■ JOB 1 ■
Substitute "caret" for "chevron" in the rows starting at the line containing "You are a GUI" and ending at the line containing "1359x662 pixels.", then write out only those lines, leaving everything else unchanged.

┌─ EXTRACT

This post coincides with the CHM exhibit, Deleted City (May 28–October 2016), and the September 21, 2016, live program, featuring GeoCities co-founder David Bohnett, with Deleted City artist Richard Vijgen.
In the very, very, beginning, the World Wide Web was meant to be a two-way medium. You could post and edit your own pages as easily as you could browse those created by others. But the browsers that made the web popular left out editing features.
That left a need. Only geeks knew how to turn raw HTML into pages. How could ordinary people put up their thoughts, pictures of their pets, the hobbies they wanted to share with the world?
Some commercial sites tried to fill the need. They offered users space on their servers and simple templates they could customize with their own thoughts, and pictures of their pets. The biggest and most colorful of these was called GeoCities.
Like CompuServe, PLATO, Usenet, and dozens of other online communities before the Web, GeoCities was organized by topic. There were “neighborhoods” for tech, and LGBT issues, and wine, and golf, and pages on anything and everything you can imagine.
The site grew like wildfire, along with the web itself. GeoCities was the third most visited place online in 1999. It would eventually reach 38 million pages—all created by users. That’s like one for every person in Canada!
On the eve of the dot-com crash, Yahoo! bought GeoCities for over three billion dollars. Ten years later, they shut down the US version of GeoCities after many users abandoned their properties for newer kinds of social networks. Much of the raw data was saved by unofficial archivists. That’s where the story of our summer exhibit begins.
Starting this spring the Computer History Museum was pleased to host “Deleted City,” an interactive art installation based on the surviving backups of GeoCities. It is an artistic answer to a question set to grow in importance, as more and more of daily life goes online: How do you present a digital ruin?
“Deleted City” is an interactive visualization created by Dutch artist Richard Vijgen of the 650-gigabyte backup of the early web hosting service and online community GeoCities. Vijgen’s “excavation” of the files that remain depicts the file system of the GeoCities backup as a city map, spatially arranging the different neighborhoods and individual lots based on the number of files they contain.
Vijgens chose this approach partly because so much of the user interface to the original GeoCities was lost. Today, the remains of the massive site are mostly raw files and a number of screenshots. It’s as if we saved many of the bricks and beams of a building, but not the assembled structure. As the web ages, future historians—and artists—will face such problems again and again.

└─
┌─ DATA ENTRIES

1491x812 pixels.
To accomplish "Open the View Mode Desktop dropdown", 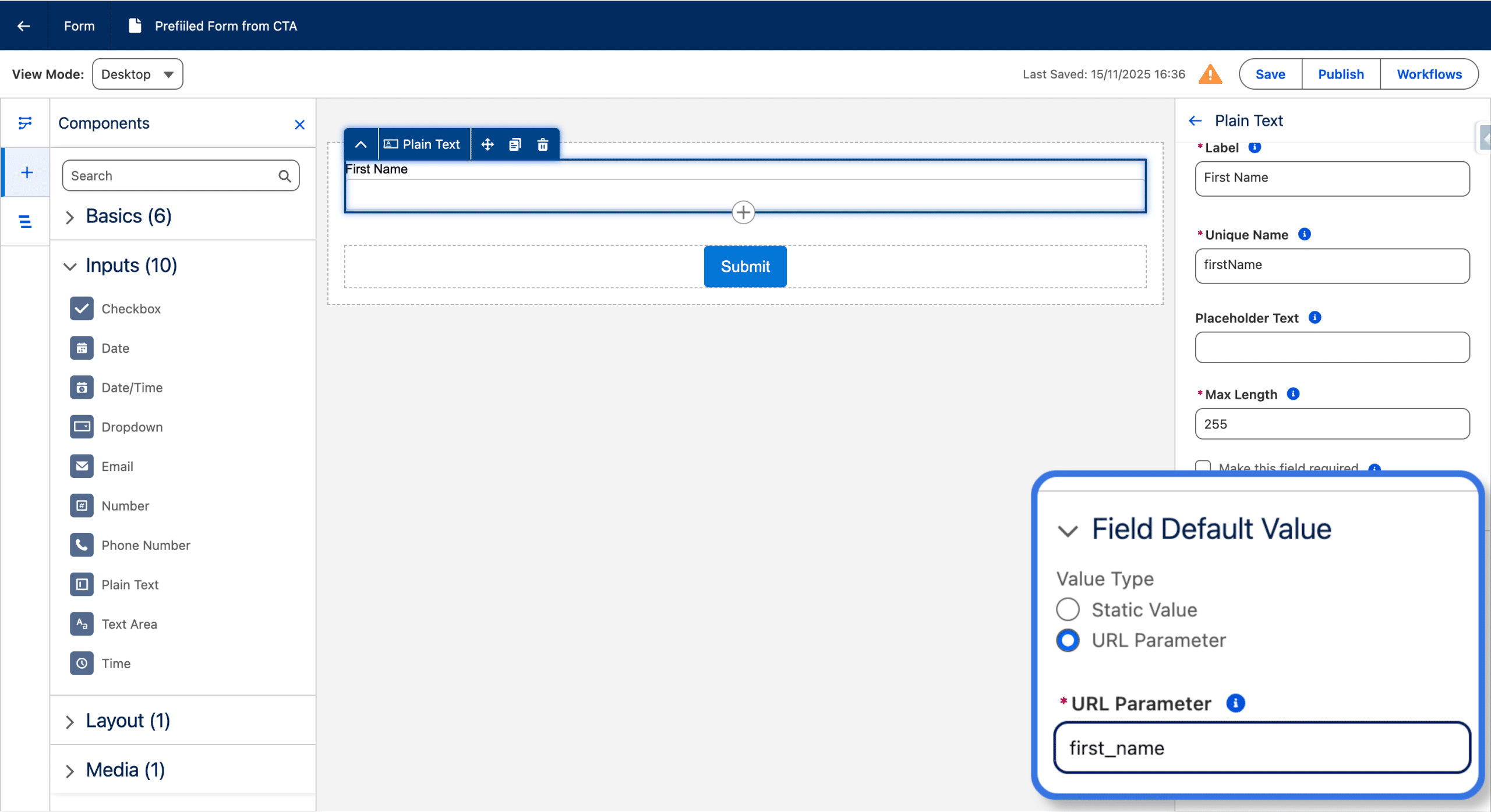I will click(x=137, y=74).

└─
┌─ DATA ENTRIES

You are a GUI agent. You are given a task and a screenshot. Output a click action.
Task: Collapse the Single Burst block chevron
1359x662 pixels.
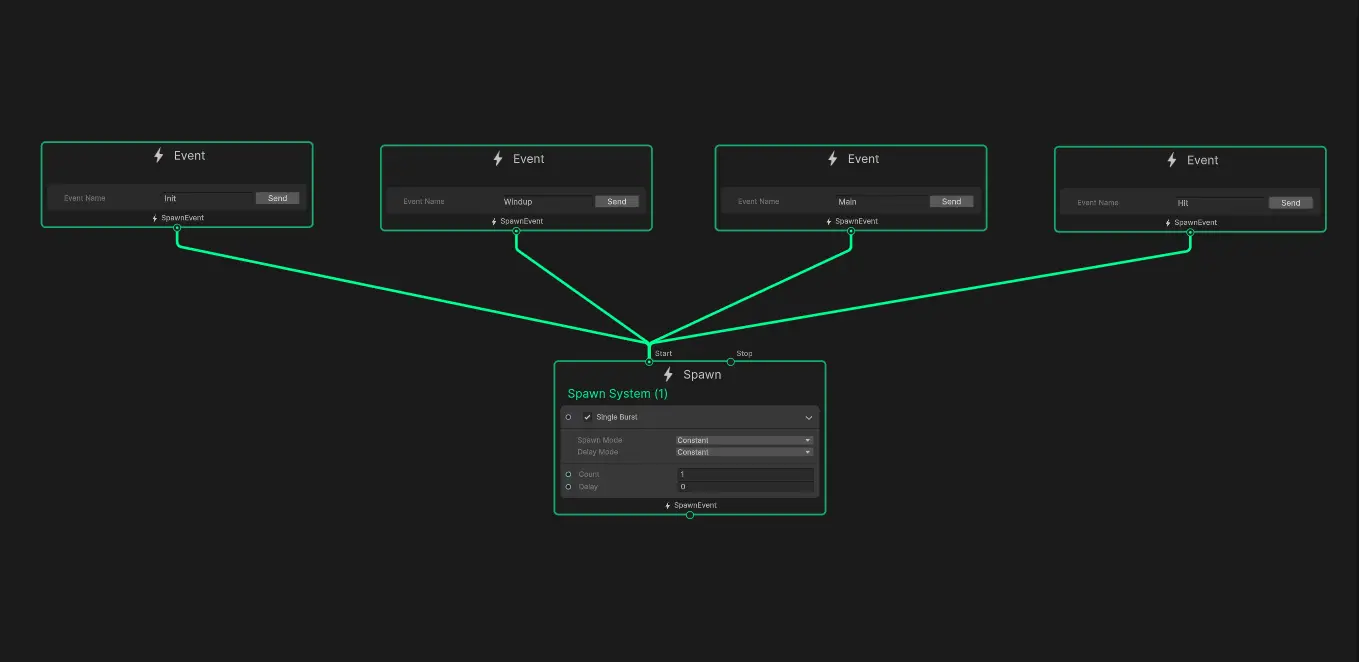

└─
┌─ DATA ENTRIES

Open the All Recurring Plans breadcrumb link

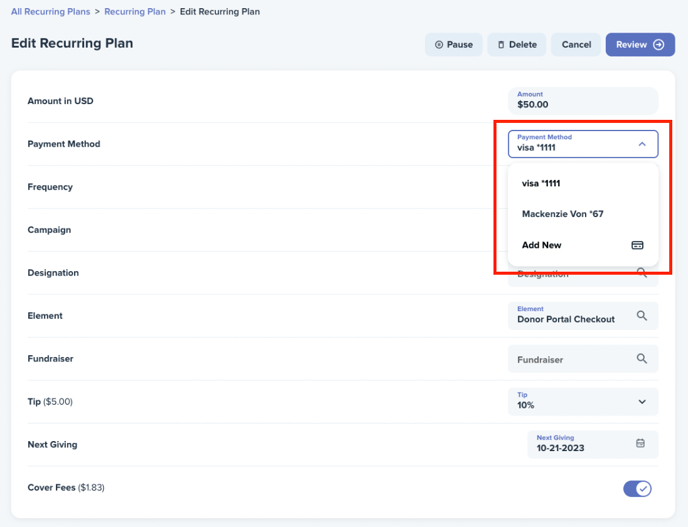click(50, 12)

└─

■ JOB 2 ■
According to the GeoCities article, why did the artist present the GeoCities backup as a city map?

■ EXPECTED OUTPUT 1 ■
You are a GUI agent. You are given a task and a screenshot. Output a click action.
Task: Collapse the Single Burst block caret
1359x662 pixels.

■ EXPECTED OUTPUT 2 ■
He chose this approach partly because so much of the user interface of the original GeoCities was lost. What remains of the site is mostly raw files and a number of screenshots. It is like saving the bricks and beams of a building without the assembled structure.